Junto ao rio, a este rio sempre dolente, vagaroso, a que alguém chamou de "Mondego", estou eu, só, a contemplá-lo, à procura de Palavras de encontro. Se em ti há sempre mais do que tu, talvez as palavras de encontro consolidem esses acrescidos pedaços de nós que os acasos da vida e do acontecer nos atiram dos lados que menos esperamos.
Vejo-te todos os dias da minha janela, por entre as ramagens das árvores, a beleza da tua paisagem, colorida pelo azul celestial que ornamentam as tuas águas...olhos de um céu imenso de vida, de esperança e de futuro. Há palavras que arranham a voz de tantas tramas que o destino tece...Há palavras....e também há esse "Zé Ninguém", resíduo de tudo o que me fugiu: crenças, orações, medo das missas perdidas e das sextas-feiras comungadas no interesse da salvação...Resíduo da minha fé, tábua e ponto parado do terreno que me fugiu debaixo dos pés...Sem ideal humanista, sem sonho de elite, sem natureza humana, sem paradigma perdido nem achado...Ser do espaço, da matéria, da fala, ser que suga a hipercomplexidade da organização...Resíduo, razão do que digo para todos e para ninguém, ser sem roupas nem trapos, infantil, lactente, adulto, velho, com ou sem gosto de ser feliz ou miserável do desespero, ventre de fome e de vergonha, ânsia de uma fartura distante, cálice de um pensamento torturado...Vítima inconsciente de sinistras máquinas...
Máquinas de tudo e de nada...máquinas que nos dão um número, o colam no nosso cu, no peito, nos olhos ou nos ouvidos; máquinas que pertencemos a números estatísticos...mas, asnos seremos se os deixamos colar na boca do nosso pensamento, se deixarmos que um certo machado corte a sua raíz...
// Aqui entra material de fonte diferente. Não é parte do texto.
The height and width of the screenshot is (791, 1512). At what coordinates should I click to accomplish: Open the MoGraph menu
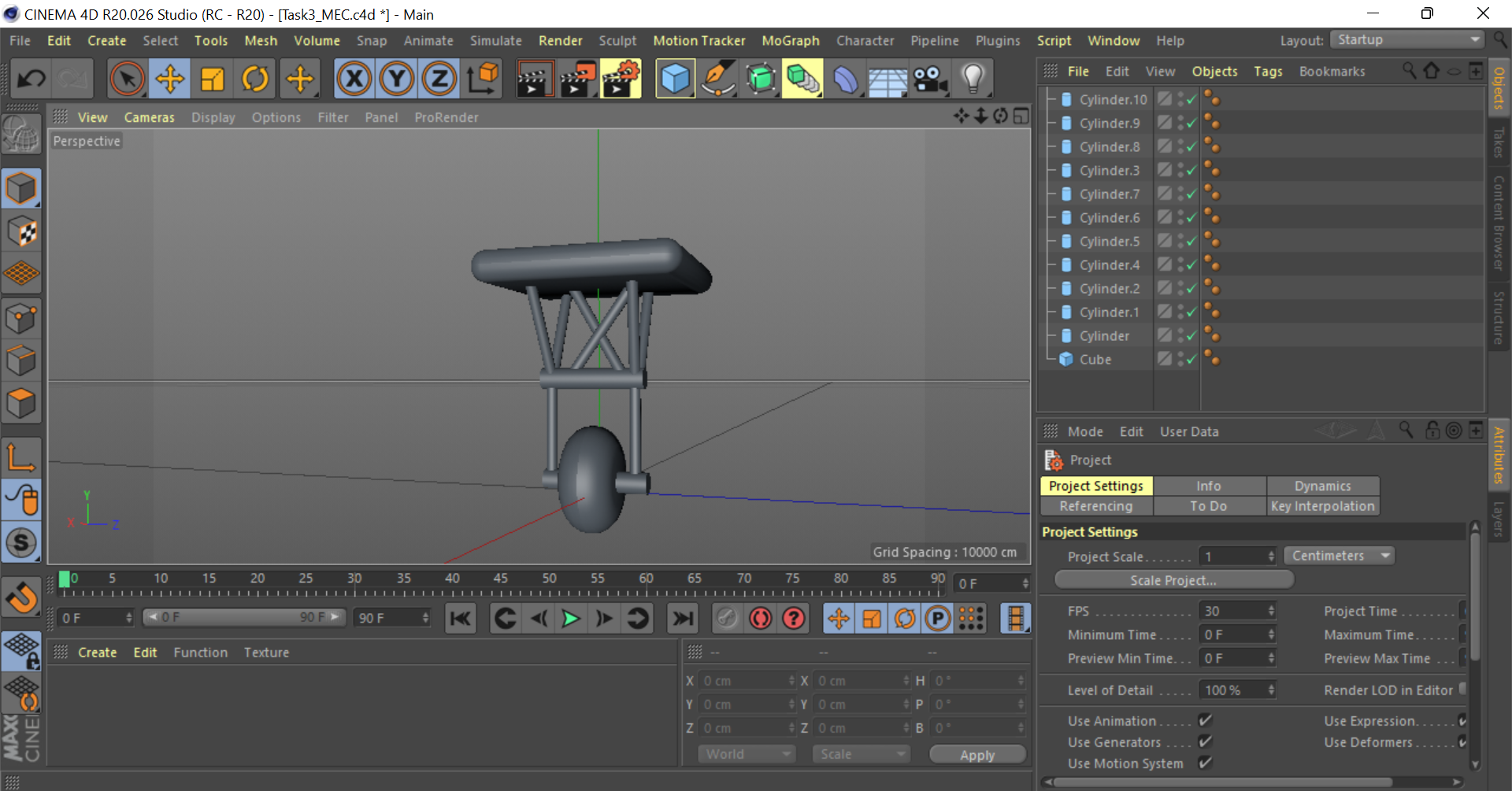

Felinas máquinas gritam a diarreia cibernética das palavras vazias, ostentam o gosto perverso dos espantalhos da criação, perenizam o velho costume de trilhar os banais caminhos de uma falsa arte, de um estreito possível, de uma sórdida hipocrisia. Bem gostaría que voássemos acima das amorfas esperanças do sempre igual, da morte anónima de milhões de parceiros, de milhares de vida explodidas em escassos segundos por essas imperdoáveis máquinas do controlo e da guerra.
Máquinas bestiais que, subtilmente, mascaram a sinistra identidade dos seus senhores. Ah! Sois vós, senhores sem rosto, proprietários da porra, que nos ofereceis os deuses, os padres-nossos, as ideologias, os espaços e os tempos feitos da po0breza da vossa abundância....
Porra para os vossos tranquilizantes, detergentes, drogas, símbolos do quente e do frio, écrans do que não quero ver...Porra para quem compra o meu tempo por doses banais e me impige o que não quero ouvir, o que não quero olhar, o que simplesmente não quero! As tuas paisagens são sempre iguais. As tuas casas, análogas umas às outras, a tua beleza está gasta, desbotada, fora de prazo!
Ignóbeis mascarados que tanto empenho pondes na mágica ocultação do primeiro motor das vossas máquinas infernais, na viscosa alienação das nossas vidas. Além de nos afogarem nos bens do hiperconsumo, o vosso tétrico desejo é o de nos reduzir à simples dimensão de uma peça esplendorosamente lubrificada com o sangue dos vossos interesses. Porra também para os autómatos do sempre igual que, sagradamente, executam os vossos planos, mesmo que transbordantes de um macabro desejo de morte.
Quero ardentemente a vida, o amor, a felicidade! Lutarei, nem que apenas seja para simplesmente ser uma palavra de revolta que grite a lucidez quase perdida deste tempo de não ser. Quero espaços de pensar, quero fechar os olhos aos vossos cartazes, os ouvidos aos vossos comandos e, enfim, o pensamento aos vossos convites!
Infelizmente , percebo que a palavra de revolta, embora arranhe a voz, não evita a asfixia....MERDA! Sou lúcido, mas, como Álvaro de Campos, tenho que ir no barco como tantos outros.